## Required work
Please copy everything in the data from the line containing "Find the location of a particular element. Image" down to the end of the data, keeping each line unchanged.

## Data excerpts
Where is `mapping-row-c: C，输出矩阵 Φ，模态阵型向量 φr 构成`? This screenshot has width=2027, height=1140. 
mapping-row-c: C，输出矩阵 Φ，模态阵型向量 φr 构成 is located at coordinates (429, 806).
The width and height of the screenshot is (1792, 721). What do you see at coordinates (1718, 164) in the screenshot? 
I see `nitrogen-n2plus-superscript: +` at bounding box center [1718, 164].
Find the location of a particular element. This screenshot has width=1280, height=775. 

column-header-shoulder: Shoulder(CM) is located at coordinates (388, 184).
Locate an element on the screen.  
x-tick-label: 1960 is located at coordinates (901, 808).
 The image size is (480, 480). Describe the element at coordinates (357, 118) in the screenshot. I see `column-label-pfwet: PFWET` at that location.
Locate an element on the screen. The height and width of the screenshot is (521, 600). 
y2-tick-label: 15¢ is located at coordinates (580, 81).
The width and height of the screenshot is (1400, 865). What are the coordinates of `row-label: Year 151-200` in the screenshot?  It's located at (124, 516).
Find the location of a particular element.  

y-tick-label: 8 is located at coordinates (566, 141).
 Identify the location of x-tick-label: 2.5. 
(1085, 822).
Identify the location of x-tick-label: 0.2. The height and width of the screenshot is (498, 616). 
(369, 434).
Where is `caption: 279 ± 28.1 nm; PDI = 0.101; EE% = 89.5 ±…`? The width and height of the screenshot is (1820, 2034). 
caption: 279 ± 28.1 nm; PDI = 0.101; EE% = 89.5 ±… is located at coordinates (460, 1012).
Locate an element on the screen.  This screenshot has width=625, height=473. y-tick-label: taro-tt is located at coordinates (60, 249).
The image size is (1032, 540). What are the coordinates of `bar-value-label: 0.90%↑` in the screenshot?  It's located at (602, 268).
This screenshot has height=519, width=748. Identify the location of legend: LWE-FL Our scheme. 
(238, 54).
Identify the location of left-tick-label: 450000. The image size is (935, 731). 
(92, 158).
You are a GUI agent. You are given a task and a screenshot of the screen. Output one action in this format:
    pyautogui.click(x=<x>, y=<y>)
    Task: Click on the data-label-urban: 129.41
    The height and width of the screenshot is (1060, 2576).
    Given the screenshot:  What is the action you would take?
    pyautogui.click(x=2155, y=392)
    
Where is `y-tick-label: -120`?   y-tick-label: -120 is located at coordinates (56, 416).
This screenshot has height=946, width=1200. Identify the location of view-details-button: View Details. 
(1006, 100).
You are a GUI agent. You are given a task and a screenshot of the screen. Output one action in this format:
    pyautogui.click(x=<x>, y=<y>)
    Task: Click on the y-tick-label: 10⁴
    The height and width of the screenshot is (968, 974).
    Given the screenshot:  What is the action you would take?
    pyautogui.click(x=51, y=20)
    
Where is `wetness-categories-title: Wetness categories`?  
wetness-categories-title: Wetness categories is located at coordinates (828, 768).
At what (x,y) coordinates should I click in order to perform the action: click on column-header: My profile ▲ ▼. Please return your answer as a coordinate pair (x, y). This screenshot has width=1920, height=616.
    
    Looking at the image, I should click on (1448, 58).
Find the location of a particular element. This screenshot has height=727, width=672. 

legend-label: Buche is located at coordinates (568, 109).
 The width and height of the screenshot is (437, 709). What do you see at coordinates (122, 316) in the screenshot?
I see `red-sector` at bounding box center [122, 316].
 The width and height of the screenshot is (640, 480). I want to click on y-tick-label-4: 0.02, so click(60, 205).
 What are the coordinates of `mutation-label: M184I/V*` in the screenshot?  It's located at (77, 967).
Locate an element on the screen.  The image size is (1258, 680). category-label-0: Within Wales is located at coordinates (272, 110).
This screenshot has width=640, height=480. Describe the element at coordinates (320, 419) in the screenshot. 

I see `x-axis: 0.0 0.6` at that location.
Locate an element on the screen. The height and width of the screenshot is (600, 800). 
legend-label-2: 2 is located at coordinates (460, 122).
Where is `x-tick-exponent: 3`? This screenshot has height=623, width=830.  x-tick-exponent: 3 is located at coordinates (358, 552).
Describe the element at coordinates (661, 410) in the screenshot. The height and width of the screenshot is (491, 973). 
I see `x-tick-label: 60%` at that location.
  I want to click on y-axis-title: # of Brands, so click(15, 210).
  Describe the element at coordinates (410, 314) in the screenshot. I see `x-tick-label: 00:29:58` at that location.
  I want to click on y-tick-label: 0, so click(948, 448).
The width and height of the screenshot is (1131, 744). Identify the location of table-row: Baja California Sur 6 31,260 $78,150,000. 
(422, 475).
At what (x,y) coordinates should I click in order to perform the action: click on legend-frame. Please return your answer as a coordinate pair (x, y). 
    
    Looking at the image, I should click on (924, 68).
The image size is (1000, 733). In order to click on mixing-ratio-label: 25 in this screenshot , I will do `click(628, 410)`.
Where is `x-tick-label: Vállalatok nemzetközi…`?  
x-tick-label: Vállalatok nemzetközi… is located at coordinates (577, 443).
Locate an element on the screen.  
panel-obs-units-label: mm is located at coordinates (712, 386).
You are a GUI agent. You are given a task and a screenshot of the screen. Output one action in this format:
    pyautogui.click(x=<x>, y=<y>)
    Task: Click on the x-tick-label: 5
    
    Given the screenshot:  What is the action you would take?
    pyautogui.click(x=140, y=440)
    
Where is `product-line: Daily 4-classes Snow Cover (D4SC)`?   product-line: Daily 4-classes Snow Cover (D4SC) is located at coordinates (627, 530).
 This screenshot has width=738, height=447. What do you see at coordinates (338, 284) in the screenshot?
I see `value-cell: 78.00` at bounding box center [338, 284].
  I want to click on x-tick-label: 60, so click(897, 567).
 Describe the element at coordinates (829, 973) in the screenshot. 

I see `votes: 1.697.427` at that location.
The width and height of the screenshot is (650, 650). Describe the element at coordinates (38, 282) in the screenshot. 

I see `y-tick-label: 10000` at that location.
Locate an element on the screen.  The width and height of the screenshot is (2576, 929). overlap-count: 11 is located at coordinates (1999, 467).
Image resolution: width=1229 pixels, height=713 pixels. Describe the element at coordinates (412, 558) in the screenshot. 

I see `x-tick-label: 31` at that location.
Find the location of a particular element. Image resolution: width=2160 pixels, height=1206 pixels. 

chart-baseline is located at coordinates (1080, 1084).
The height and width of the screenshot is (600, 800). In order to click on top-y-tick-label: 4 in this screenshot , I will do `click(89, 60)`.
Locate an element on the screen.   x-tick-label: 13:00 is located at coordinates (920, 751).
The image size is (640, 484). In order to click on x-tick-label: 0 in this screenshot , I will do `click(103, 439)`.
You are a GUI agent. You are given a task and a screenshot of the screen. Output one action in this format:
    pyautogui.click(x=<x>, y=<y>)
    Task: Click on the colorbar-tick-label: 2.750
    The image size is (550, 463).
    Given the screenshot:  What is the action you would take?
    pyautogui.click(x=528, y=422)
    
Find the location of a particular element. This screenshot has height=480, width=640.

## Your response
Find the location of a particular element. Image resolution: width=2160 pixels, height=1206 pixels. 

chart-baseline is located at coordinates (1080, 1084).
The height and width of the screenshot is (600, 800). In order to click on top-y-tick-label: 4 in this screenshot , I will do `click(89, 60)`.
Locate an element on the screen.   x-tick-label: 13:00 is located at coordinates (920, 751).
The image size is (640, 484). In order to click on x-tick-label: 0 in this screenshot , I will do `click(103, 439)`.
You are a GUI agent. You are given a task and a screenshot of the screen. Output one action in this format:
    pyautogui.click(x=<x>, y=<y>)
    Task: Click on the colorbar-tick-label: 2.750
    The image size is (550, 463).
    Given the screenshot:  What is the action you would take?
    pyautogui.click(x=528, y=422)
    
Find the location of a particular element. This screenshot has height=480, width=640.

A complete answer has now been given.